[start of INFORMATION GIVEN]
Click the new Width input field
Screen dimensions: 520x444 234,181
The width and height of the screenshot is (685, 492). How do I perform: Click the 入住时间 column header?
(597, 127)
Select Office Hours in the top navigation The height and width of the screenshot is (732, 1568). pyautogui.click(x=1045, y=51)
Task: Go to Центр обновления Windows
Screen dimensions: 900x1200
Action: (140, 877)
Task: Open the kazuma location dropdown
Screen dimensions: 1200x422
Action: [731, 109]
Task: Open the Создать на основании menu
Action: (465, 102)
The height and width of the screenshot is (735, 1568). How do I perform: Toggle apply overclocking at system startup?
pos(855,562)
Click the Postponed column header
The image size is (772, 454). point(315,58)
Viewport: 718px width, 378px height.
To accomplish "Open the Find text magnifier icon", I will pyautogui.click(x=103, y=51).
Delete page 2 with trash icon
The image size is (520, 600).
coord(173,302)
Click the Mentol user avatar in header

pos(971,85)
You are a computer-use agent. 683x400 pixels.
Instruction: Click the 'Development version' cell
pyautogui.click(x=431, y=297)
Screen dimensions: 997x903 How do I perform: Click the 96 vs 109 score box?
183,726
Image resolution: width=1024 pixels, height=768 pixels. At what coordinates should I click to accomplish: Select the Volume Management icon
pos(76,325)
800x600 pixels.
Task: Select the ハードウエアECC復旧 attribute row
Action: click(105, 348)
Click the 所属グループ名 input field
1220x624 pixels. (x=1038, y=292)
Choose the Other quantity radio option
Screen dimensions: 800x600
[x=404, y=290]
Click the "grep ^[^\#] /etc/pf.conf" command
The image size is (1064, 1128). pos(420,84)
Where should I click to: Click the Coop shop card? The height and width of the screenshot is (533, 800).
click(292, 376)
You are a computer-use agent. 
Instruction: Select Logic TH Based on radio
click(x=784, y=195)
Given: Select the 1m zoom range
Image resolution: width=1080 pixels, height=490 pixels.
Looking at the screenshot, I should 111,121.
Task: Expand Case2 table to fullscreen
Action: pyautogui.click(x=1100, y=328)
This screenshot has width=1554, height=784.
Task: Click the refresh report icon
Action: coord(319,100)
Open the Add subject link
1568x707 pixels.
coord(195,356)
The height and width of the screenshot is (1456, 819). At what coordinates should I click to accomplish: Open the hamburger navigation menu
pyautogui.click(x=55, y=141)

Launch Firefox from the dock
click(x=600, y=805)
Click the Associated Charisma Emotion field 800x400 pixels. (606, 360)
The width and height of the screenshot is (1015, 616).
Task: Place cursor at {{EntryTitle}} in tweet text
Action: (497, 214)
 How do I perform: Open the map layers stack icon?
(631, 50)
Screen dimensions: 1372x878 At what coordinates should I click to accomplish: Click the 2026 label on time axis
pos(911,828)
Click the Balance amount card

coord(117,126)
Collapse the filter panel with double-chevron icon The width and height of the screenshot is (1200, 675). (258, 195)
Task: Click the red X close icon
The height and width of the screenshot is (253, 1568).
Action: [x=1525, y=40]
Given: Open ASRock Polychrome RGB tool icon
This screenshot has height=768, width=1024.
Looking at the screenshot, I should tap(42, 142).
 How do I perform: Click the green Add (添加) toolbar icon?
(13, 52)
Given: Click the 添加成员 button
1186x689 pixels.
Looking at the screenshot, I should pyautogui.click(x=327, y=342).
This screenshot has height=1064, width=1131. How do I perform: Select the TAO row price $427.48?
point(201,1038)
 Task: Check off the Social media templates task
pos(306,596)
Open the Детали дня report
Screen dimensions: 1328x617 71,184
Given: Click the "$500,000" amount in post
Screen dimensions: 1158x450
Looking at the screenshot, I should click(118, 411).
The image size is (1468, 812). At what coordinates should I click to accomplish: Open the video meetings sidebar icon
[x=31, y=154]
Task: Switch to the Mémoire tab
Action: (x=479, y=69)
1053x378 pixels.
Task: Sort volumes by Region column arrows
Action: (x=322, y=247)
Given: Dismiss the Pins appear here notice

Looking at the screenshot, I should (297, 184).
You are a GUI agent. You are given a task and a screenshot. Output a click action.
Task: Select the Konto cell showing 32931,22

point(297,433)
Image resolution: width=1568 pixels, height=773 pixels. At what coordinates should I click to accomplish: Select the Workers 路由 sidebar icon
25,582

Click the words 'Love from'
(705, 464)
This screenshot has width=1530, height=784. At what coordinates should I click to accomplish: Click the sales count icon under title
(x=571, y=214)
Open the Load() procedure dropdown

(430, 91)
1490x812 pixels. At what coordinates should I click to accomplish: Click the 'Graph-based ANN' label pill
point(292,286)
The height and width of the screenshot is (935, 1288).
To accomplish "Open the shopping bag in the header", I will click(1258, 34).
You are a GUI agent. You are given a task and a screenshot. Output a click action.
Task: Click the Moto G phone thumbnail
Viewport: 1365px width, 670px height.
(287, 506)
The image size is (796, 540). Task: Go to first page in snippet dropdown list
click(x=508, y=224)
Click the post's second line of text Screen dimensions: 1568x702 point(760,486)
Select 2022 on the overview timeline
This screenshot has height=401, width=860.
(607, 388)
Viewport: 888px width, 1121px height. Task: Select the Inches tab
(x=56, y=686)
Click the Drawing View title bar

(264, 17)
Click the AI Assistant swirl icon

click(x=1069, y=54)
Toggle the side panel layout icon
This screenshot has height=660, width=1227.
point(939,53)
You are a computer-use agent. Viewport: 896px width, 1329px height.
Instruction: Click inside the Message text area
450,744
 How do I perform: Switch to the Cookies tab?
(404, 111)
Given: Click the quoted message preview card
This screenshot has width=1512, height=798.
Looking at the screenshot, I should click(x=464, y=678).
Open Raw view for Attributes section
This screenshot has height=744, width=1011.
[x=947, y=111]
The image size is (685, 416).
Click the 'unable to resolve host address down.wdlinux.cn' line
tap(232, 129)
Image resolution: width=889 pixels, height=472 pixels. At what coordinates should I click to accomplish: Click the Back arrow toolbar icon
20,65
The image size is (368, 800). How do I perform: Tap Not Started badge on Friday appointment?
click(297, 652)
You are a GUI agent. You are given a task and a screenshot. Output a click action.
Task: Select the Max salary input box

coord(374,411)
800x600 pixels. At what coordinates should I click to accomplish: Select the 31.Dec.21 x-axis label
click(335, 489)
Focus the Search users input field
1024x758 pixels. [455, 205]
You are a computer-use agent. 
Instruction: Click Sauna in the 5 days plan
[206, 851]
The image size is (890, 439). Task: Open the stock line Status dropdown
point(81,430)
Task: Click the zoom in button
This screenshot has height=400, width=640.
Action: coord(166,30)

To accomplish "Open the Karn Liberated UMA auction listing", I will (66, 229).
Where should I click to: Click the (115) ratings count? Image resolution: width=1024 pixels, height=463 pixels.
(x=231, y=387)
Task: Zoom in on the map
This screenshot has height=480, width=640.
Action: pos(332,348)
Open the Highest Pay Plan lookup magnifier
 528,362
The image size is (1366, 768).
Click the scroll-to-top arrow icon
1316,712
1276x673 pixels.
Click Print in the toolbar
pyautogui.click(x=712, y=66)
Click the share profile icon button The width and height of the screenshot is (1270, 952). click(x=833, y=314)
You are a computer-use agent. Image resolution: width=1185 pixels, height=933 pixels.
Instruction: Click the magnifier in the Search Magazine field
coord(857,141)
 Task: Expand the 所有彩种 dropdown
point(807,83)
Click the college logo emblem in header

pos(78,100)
[end of INFORMATION GIVEN]
- EXERCISE INSTRUCTIONS:
Change every "magnifier" in the material above to "magnifying glass" and write out all of the lines again, with everything else left unchanged.

- FULL SOLUTION:
Click the new Width input field
Screen dimensions: 520x444 234,181
The width and height of the screenshot is (685, 492). How do I perform: Click the 入住时间 column header?
(597, 127)
Select Office Hours in the top navigation The height and width of the screenshot is (732, 1568). pyautogui.click(x=1045, y=51)
Task: Go to Центр обновления Windows
Screen dimensions: 900x1200
Action: (140, 877)
Task: Open the kazuma location dropdown
Screen dimensions: 1200x422
Action: [731, 109]
Task: Open the Создать на основании menu
Action: (465, 102)
The height and width of the screenshot is (735, 1568). How do I perform: Toggle apply overclocking at system startup?
pos(855,562)
Click the Postponed column header
The image size is (772, 454). point(315,58)
Viewport: 718px width, 378px height.
To accomplish "Open the Find text magnifying glass icon", I will pyautogui.click(x=103, y=51).
Delete page 2 with trash icon
The image size is (520, 600).
coord(173,302)
Click the Mentol user avatar in header

pos(971,85)
You are a computer-use agent. 683x400 pixels.
Instruction: Click the 'Development version' cell
pyautogui.click(x=431, y=297)
Screen dimensions: 997x903 How do I perform: Click the 96 vs 109 score box?
183,726
Image resolution: width=1024 pixels, height=768 pixels. At what coordinates should I click to accomplish: Select the Volume Management icon
pos(76,325)
800x600 pixels.
Task: Select the ハードウエアECC復旧 attribute row
Action: click(105, 348)
Click the 所属グループ名 input field
1220x624 pixels. (x=1038, y=292)
Choose the Other quantity radio option
Screen dimensions: 800x600
[x=404, y=290]
Click the "grep ^[^\#] /etc/pf.conf" command
The image size is (1064, 1128). pos(420,84)
Where should I click to: Click the Coop shop card? The height and width of the screenshot is (533, 800).
click(292, 376)
You are a computer-use agent. 
Instruction: Select Logic TH Based on radio
click(x=784, y=195)
Given: Select the 1m zoom range
Image resolution: width=1080 pixels, height=490 pixels.
Looking at the screenshot, I should 111,121.
Task: Expand Case2 table to fullscreen
Action: pyautogui.click(x=1100, y=328)
This screenshot has width=1554, height=784.
Task: Click the refresh report icon
Action: coord(319,100)
Open the Add subject link
1568x707 pixels.
coord(195,356)
The height and width of the screenshot is (1456, 819). At what coordinates should I click to accomplish: Open the hamburger navigation menu
pyautogui.click(x=55, y=141)

Launch Firefox from the dock
click(x=600, y=805)
Click the Associated Charisma Emotion field 800x400 pixels. (606, 360)
The width and height of the screenshot is (1015, 616).
Task: Place cursor at {{EntryTitle}} in tweet text
Action: (497, 214)
 How do I perform: Open the map layers stack icon?
(631, 50)
Screen dimensions: 1372x878 At what coordinates should I click to accomplish: Click the 2026 label on time axis
pos(911,828)
Click the Balance amount card

coord(117,126)
Collapse the filter panel with double-chevron icon The width and height of the screenshot is (1200, 675). (258, 195)
Task: Click the red X close icon
The height and width of the screenshot is (253, 1568).
Action: [x=1525, y=40]
Given: Open ASRock Polychrome RGB tool icon
This screenshot has height=768, width=1024.
Looking at the screenshot, I should tap(42, 142).
 How do I perform: Click the green Add (添加) toolbar icon?
(13, 52)
Given: Click the 添加成员 button
1186x689 pixels.
Looking at the screenshot, I should pyautogui.click(x=327, y=342).
This screenshot has height=1064, width=1131. How do I perform: Select the TAO row price $427.48?
point(201,1038)
 Task: Check off the Social media templates task
pos(306,596)
Open the Детали дня report
Screen dimensions: 1328x617 71,184
Given: Click the "$500,000" amount in post
Screen dimensions: 1158x450
Looking at the screenshot, I should click(118, 411).
The image size is (1468, 812). At what coordinates should I click to accomplish: Open the video meetings sidebar icon
[x=31, y=154]
Task: Switch to the Mémoire tab
Action: (x=479, y=69)
1053x378 pixels.
Task: Sort volumes by Region column arrows
Action: (x=322, y=247)
Given: Dismiss the Pins appear here notice

Looking at the screenshot, I should (297, 184).
You are a GUI agent. You are given a task and a screenshot. Output a click action.
Task: Select the Konto cell showing 32931,22

point(297,433)
Image resolution: width=1568 pixels, height=773 pixels. At what coordinates should I click to accomplish: Select the Workers 路由 sidebar icon
25,582

Click the words 'Love from'
(705, 464)
This screenshot has width=1530, height=784. At what coordinates should I click to accomplish: Click the sales count icon under title
(x=571, y=214)
Open the Load() procedure dropdown

(430, 91)
1490x812 pixels. At what coordinates should I click to accomplish: Click the 'Graph-based ANN' label pill
point(292,286)
The height and width of the screenshot is (935, 1288).
To accomplish "Open the shopping bag in the header", I will click(1258, 34).
You are a GUI agent. You are given a task and a screenshot. Output a click action.
Task: Click the Moto G phone thumbnail
Viewport: 1365px width, 670px height.
(287, 506)
The image size is (796, 540). Task: Go to first page in snippet dropdown list
click(x=508, y=224)
Click the post's second line of text Screen dimensions: 1568x702 point(760,486)
Select 2022 on the overview timeline
This screenshot has height=401, width=860.
(607, 388)
Viewport: 888px width, 1121px height. Task: Select the Inches tab
(x=56, y=686)
Click the Drawing View title bar

(264, 17)
Click the AI Assistant swirl icon

click(x=1069, y=54)
Toggle the side panel layout icon
This screenshot has height=660, width=1227.
point(939,53)
You are a computer-use agent. Viewport: 896px width, 1329px height.
Instruction: Click inside the Message text area
450,744
 How do I perform: Switch to the Cookies tab?
(404, 111)
Given: Click the quoted message preview card
This screenshot has width=1512, height=798.
Looking at the screenshot, I should click(x=464, y=678).
Open Raw view for Attributes section
This screenshot has height=744, width=1011.
[x=947, y=111]
The image size is (685, 416).
Click the 'unable to resolve host address down.wdlinux.cn' line
tap(232, 129)
Image resolution: width=889 pixels, height=472 pixels. At what coordinates should I click to accomplish: Click the Back arrow toolbar icon
20,65
The image size is (368, 800). How do I perform: Tap Not Started badge on Friday appointment?
click(297, 652)
You are a GUI agent. You are given a task and a screenshot. Output a click action.
Task: Select the Max salary input box

coord(374,411)
800x600 pixels. At what coordinates should I click to accomplish: Select the 31.Dec.21 x-axis label
click(335, 489)
Focus the Search users input field
1024x758 pixels. [455, 205]
You are a computer-use agent. 
Instruction: Click Sauna in the 5 days plan
[206, 851]
The image size is (890, 439). Task: Open the stock line Status dropdown
point(81,430)
Task: Click the zoom in button
This screenshot has height=400, width=640.
Action: coord(166,30)

To accomplish "Open the Karn Liberated UMA auction listing", I will (66, 229).
Where should I click to: Click the (115) ratings count? Image resolution: width=1024 pixels, height=463 pixels.
(x=231, y=387)
Task: Zoom in on the map
This screenshot has height=480, width=640.
Action: pos(332,348)
Open the Highest Pay Plan lookup magnifying glass
 528,362
The image size is (1366, 768).
Click the scroll-to-top arrow icon
1316,712
1276x673 pixels.
Click Print in the toolbar
pyautogui.click(x=712, y=66)
Click the share profile icon button The width and height of the screenshot is (1270, 952). click(x=833, y=314)
You are a computer-use agent. Image resolution: width=1185 pixels, height=933 pixels.
Instruction: Click the magnifying glass in the Search Magazine field
coord(857,141)
 Task: Expand the 所有彩种 dropdown
point(807,83)
Click the college logo emblem in header

pos(78,100)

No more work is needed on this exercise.